Design is just part of the success, and the process we made was not about changing the look. it was about improving the product completely.
Give power to designers
Utko took a lesson from his architectural education on function and form and translated it into newspaper content and design.
You can live in a small, poor country, like me. You can work for a small company, in a boring brand. You can have no budgets, no people – but still can put your work to the highest possible level. And everybody can do it. You just need inspiration, vision and determination. To be good is not enough.
That’s what’s so great about design. You don’t need any expensive equipment or plenty of man power to create a good design. No tangible investments or products to build. All you need is an inspiration and a medium to bring to life that great big idea.
Start with the fundamentals
Similar with designing websites. Grid structuring allows clean breaks and separation of content from each other. Grids are composed of rows and columns. It makes for a consistent look and allows readers to easily digest the information without being overwhelmed by the content presented.
“Well designed grid systems can make your designs not only more beautiful and legible, but more usable.” - Mark Boulton
Unique and bold typefaces complement the whole look of a newspaper. It makes the article interesting to read and not stressful. That’s why most newspaper use serif fonts on long texts because they’re easier on the eyes.
The positioning and placement of the text also adds to the overall structure of the article. Light text on a dark background (photo) is always eye-catching.
Philippine newspapers rarely do a light-on-black headline, except on special news days and holidays.
Usage of Imagery
What would newspapers look like without photos and images? - Probably more like the yellow pages.
Photo cutouts and creative placement adds impact and interest to the article. A simple overlapping of photo elements can also add depth to an otherwise boring headline. Choosing and layouting a photo can make or break the look of your whole design.
Information Breakdown (Infographics, Graphs, Charts)

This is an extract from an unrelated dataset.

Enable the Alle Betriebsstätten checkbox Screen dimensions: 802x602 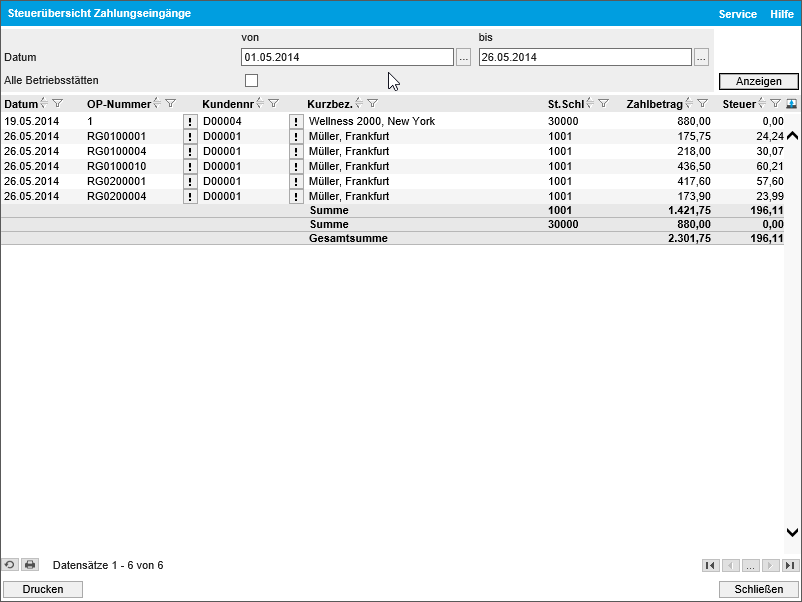click(x=251, y=80)
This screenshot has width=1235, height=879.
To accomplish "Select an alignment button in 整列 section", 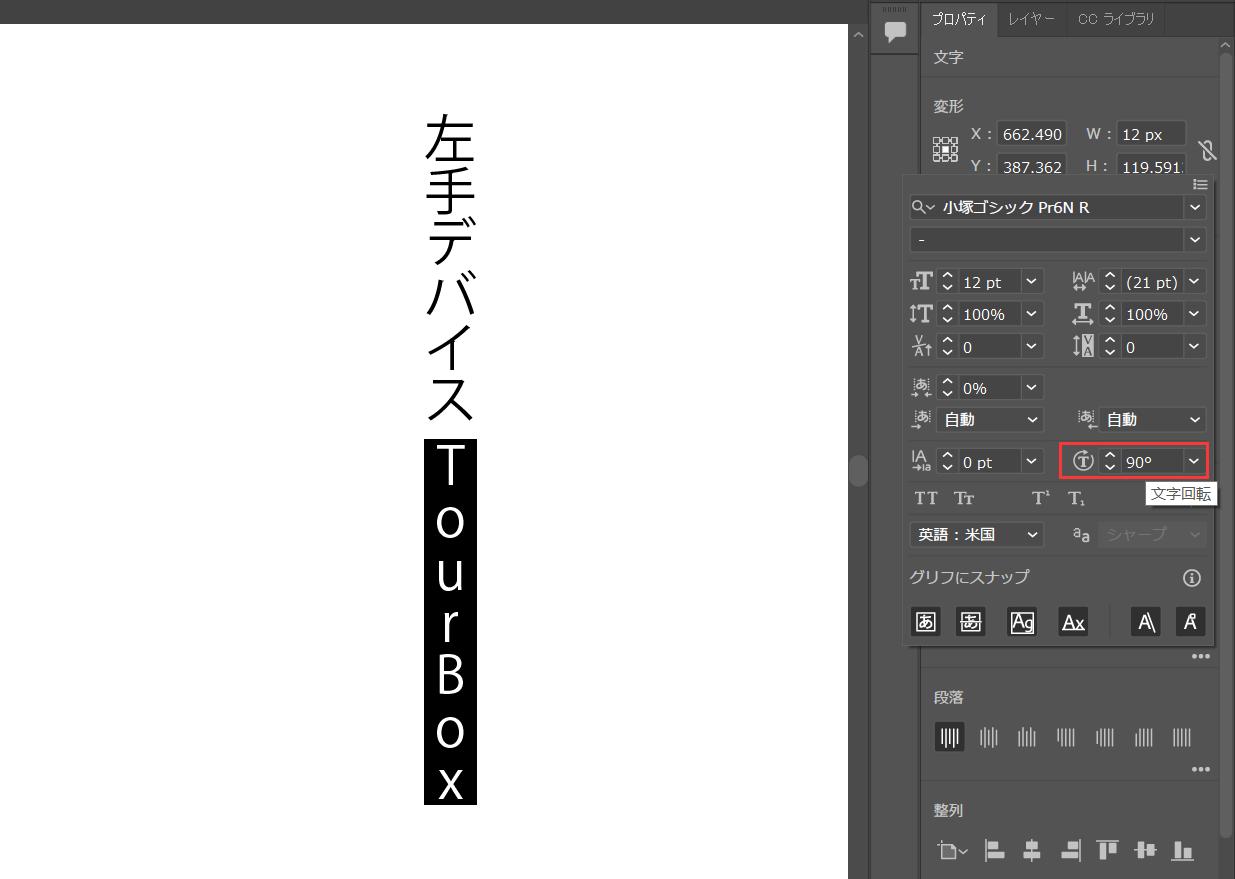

Most of us like to see pictures and drawings when we read. Infographics helps readers to easily understand the topic with the use of visual aids. It simplifies the subject by visually explaining the processes, statistics, hierarchy, functions, etc. described by cross section illustrations and charts.
We could use more of this on our newspapers. For example, the recent flood’s caused by Typhoon Ondoy can be explained by illustrating how the water spread quickly. Or, the possible cause and timeline of the recent Superferry mishap with accompanying statistics. Even simple topics like explaining how traffic builds up is interesting as well as informative.